### PROBLEM
Return all of the entries below verbatim, with every line kept unchanged.

Interface element records
----------
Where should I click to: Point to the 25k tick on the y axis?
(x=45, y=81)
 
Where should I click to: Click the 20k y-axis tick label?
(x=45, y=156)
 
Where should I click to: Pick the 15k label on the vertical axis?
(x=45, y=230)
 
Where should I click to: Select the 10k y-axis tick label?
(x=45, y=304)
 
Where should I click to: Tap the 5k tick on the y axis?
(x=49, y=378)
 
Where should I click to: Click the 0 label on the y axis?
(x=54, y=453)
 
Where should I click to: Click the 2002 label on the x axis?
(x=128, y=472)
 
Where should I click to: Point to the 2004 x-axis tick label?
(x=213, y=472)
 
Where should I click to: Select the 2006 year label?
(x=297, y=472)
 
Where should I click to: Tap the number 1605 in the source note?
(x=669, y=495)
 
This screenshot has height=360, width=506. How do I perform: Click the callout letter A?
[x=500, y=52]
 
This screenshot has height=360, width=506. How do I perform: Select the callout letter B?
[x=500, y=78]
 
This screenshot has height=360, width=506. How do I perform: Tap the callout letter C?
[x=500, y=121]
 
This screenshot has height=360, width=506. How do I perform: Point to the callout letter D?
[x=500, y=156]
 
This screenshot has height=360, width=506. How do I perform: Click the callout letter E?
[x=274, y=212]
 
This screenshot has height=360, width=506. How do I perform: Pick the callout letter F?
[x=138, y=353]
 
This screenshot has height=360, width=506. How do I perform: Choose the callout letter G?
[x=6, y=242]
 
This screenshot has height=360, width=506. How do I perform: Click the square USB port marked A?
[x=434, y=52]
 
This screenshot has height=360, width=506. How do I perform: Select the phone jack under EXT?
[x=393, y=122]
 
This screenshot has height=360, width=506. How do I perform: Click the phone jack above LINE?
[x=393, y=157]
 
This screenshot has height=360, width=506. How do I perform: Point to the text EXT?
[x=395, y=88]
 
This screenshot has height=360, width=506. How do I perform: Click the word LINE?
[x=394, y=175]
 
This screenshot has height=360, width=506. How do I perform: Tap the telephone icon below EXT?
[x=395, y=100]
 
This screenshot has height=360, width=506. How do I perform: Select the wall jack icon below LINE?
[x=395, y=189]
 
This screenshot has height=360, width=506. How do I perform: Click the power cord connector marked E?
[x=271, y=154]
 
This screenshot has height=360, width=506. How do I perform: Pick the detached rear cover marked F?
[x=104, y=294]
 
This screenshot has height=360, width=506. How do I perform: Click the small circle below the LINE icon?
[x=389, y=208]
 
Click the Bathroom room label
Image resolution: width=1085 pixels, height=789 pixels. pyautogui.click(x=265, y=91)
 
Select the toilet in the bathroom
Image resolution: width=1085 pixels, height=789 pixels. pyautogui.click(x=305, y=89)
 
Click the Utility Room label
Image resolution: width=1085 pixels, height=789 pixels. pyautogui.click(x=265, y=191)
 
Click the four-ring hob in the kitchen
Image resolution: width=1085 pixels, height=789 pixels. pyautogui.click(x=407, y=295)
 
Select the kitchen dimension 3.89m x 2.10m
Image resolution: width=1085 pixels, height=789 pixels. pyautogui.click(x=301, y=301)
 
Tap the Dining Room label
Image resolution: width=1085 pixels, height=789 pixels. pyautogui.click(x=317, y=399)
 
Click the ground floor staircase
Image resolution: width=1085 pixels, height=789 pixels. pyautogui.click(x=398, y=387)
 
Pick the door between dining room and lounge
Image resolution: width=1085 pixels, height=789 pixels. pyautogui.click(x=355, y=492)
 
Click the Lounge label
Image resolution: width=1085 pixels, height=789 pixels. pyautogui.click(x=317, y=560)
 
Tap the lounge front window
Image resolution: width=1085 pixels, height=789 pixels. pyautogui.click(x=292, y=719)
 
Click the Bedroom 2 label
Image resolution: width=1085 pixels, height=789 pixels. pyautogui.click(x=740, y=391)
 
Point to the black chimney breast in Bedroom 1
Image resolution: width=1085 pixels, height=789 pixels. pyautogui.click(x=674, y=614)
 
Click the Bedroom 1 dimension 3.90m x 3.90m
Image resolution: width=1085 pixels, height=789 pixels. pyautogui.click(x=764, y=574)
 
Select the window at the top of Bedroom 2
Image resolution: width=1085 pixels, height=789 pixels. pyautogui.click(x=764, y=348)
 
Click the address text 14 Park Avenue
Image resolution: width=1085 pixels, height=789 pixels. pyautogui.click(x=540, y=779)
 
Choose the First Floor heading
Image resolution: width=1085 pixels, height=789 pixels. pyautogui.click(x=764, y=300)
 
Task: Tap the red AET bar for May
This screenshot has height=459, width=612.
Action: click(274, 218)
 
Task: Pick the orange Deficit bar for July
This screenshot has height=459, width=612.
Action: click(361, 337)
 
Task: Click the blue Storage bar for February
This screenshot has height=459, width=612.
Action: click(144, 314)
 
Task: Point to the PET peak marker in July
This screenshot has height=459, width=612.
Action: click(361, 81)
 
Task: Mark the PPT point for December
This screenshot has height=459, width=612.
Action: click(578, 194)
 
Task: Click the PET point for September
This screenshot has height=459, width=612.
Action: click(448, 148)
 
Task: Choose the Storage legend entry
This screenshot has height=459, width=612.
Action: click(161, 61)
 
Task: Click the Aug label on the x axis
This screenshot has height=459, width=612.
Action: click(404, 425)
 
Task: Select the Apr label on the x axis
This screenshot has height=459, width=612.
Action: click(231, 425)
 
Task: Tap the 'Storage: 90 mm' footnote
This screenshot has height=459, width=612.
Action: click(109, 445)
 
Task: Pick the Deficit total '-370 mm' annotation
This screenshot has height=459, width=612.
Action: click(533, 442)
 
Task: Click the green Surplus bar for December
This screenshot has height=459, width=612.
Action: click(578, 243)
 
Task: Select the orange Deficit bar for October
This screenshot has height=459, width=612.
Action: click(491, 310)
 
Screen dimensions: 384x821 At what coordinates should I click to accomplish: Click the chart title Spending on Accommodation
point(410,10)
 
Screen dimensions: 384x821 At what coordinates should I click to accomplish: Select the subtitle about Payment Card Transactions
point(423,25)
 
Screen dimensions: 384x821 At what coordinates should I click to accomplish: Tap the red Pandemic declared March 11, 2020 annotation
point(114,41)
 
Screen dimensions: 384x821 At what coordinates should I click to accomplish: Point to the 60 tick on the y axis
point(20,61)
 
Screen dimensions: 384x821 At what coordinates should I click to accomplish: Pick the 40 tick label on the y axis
----------
### RESPONSE TO THIS TASK
Where should I click to: Point to the 25k tick on the y axis?
(x=45, y=81)
 
Where should I click to: Click the 20k y-axis tick label?
(x=45, y=156)
 
Where should I click to: Pick the 15k label on the vertical axis?
(x=45, y=230)
 
Where should I click to: Select the 10k y-axis tick label?
(x=45, y=304)
 
Where should I click to: Tap the 5k tick on the y axis?
(x=49, y=378)
 
Where should I click to: Click the 0 label on the y axis?
(x=54, y=453)
 
Where should I click to: Click the 2002 label on the x axis?
(x=128, y=472)
 
Where should I click to: Point to the 2004 x-axis tick label?
(x=213, y=472)
 
Where should I click to: Select the 2006 year label?
(x=297, y=472)
 
Where should I click to: Tap the number 1605 in the source note?
(x=669, y=495)
 
This screenshot has height=360, width=506. How do I perform: Click the callout letter A?
[x=500, y=52]
 
This screenshot has height=360, width=506. How do I perform: Select the callout letter B?
[x=500, y=78]
 
This screenshot has height=360, width=506. How do I perform: Tap the callout letter C?
[x=500, y=121]
 
This screenshot has height=360, width=506. How do I perform: Point to the callout letter D?
[x=500, y=156]
 
This screenshot has height=360, width=506. How do I perform: Click the callout letter E?
[x=274, y=212]
 
This screenshot has height=360, width=506. How do I perform: Pick the callout letter F?
[x=138, y=353]
 
This screenshot has height=360, width=506. How do I perform: Choose the callout letter G?
[x=6, y=242]
 
This screenshot has height=360, width=506. How do I perform: Click the square USB port marked A?
[x=434, y=52]
 
This screenshot has height=360, width=506. How do I perform: Select the phone jack under EXT?
[x=393, y=122]
 
This screenshot has height=360, width=506. How do I perform: Click the phone jack above LINE?
[x=393, y=157]
 
This screenshot has height=360, width=506. How do I perform: Point to the text EXT?
[x=395, y=88]
 
This screenshot has height=360, width=506. How do I perform: Click the word LINE?
[x=394, y=175]
 
This screenshot has height=360, width=506. How do I perform: Tap the telephone icon below EXT?
[x=395, y=100]
 
This screenshot has height=360, width=506. How do I perform: Select the wall jack icon below LINE?
[x=395, y=189]
 
This screenshot has height=360, width=506. How do I perform: Click the power cord connector marked E?
[x=271, y=154]
 
This screenshot has height=360, width=506. How do I perform: Pick the detached rear cover marked F?
[x=104, y=294]
 
This screenshot has height=360, width=506. How do I perform: Click the small circle below the LINE icon?
[x=389, y=208]
 
Click the Bathroom room label
Image resolution: width=1085 pixels, height=789 pixels. pyautogui.click(x=265, y=91)
 
Select the toilet in the bathroom
Image resolution: width=1085 pixels, height=789 pixels. pyautogui.click(x=305, y=89)
 
Click the Utility Room label
Image resolution: width=1085 pixels, height=789 pixels. pyautogui.click(x=265, y=191)
 
Click the four-ring hob in the kitchen
Image resolution: width=1085 pixels, height=789 pixels. pyautogui.click(x=407, y=295)
 
Select the kitchen dimension 3.89m x 2.10m
Image resolution: width=1085 pixels, height=789 pixels. pyautogui.click(x=301, y=301)
 
Tap the Dining Room label
Image resolution: width=1085 pixels, height=789 pixels. pyautogui.click(x=317, y=399)
 
Click the ground floor staircase
Image resolution: width=1085 pixels, height=789 pixels. pyautogui.click(x=398, y=387)
 
Pick the door between dining room and lounge
Image resolution: width=1085 pixels, height=789 pixels. pyautogui.click(x=355, y=492)
 
Click the Lounge label
Image resolution: width=1085 pixels, height=789 pixels. pyautogui.click(x=317, y=560)
 
Tap the lounge front window
Image resolution: width=1085 pixels, height=789 pixels. pyautogui.click(x=292, y=719)
 
Click the Bedroom 2 label
Image resolution: width=1085 pixels, height=789 pixels. pyautogui.click(x=740, y=391)
 
Point to the black chimney breast in Bedroom 1
Image resolution: width=1085 pixels, height=789 pixels. pyautogui.click(x=674, y=614)
 
Click the Bedroom 1 dimension 3.90m x 3.90m
Image resolution: width=1085 pixels, height=789 pixels. pyautogui.click(x=764, y=574)
 
Select the window at the top of Bedroom 2
Image resolution: width=1085 pixels, height=789 pixels. pyautogui.click(x=764, y=348)
 
Click the address text 14 Park Avenue
Image resolution: width=1085 pixels, height=789 pixels. pyautogui.click(x=540, y=779)
 
Choose the First Floor heading
Image resolution: width=1085 pixels, height=789 pixels. pyautogui.click(x=764, y=300)
 
Task: Tap the red AET bar for May
This screenshot has height=459, width=612.
Action: click(274, 218)
 
Task: Pick the orange Deficit bar for July
This screenshot has height=459, width=612.
Action: click(361, 337)
 
Task: Click the blue Storage bar for February
This screenshot has height=459, width=612.
Action: click(144, 314)
 
Task: Point to the PET peak marker in July
This screenshot has height=459, width=612.
Action: click(361, 81)
 
Task: Mark the PPT point for December
This screenshot has height=459, width=612.
Action: click(578, 194)
 
Task: Click the PET point for September
This screenshot has height=459, width=612.
Action: click(448, 148)
 
Task: Choose the Storage legend entry
This screenshot has height=459, width=612.
Action: click(161, 61)
 
Task: Click the Aug label on the x axis
This screenshot has height=459, width=612.
Action: click(404, 425)
 
Task: Select the Apr label on the x axis
This screenshot has height=459, width=612.
Action: click(231, 425)
 
Task: Tap the 'Storage: 90 mm' footnote
This screenshot has height=459, width=612.
Action: click(109, 445)
 
Task: Pick the Deficit total '-370 mm' annotation
This screenshot has height=459, width=612.
Action: click(533, 442)
 
Task: Click the green Surplus bar for December
This screenshot has height=459, width=612.
Action: click(578, 243)
 
Task: Select the orange Deficit bar for October
This screenshot has height=459, width=612.
Action: click(491, 310)
 
Screen dimensions: 384x821 At what coordinates should I click to accomplish: Click the chart title Spending on Accommodation
point(410,10)
 
Screen dimensions: 384x821 At what coordinates should I click to accomplish: Select the subtitle about Payment Card Transactions
point(423,25)
 
Screen dimensions: 384x821 At what coordinates should I click to accomplish: Tap the red Pandemic declared March 11, 2020 annotation
point(114,41)
 
Screen dimensions: 384x821 At what coordinates should I click to accomplish: Point to the 60 tick on the y axis
point(20,61)
 
Screen dimensions: 384x821 At what coordinates should I click to accomplish: Pick the 40 tick label on the y axis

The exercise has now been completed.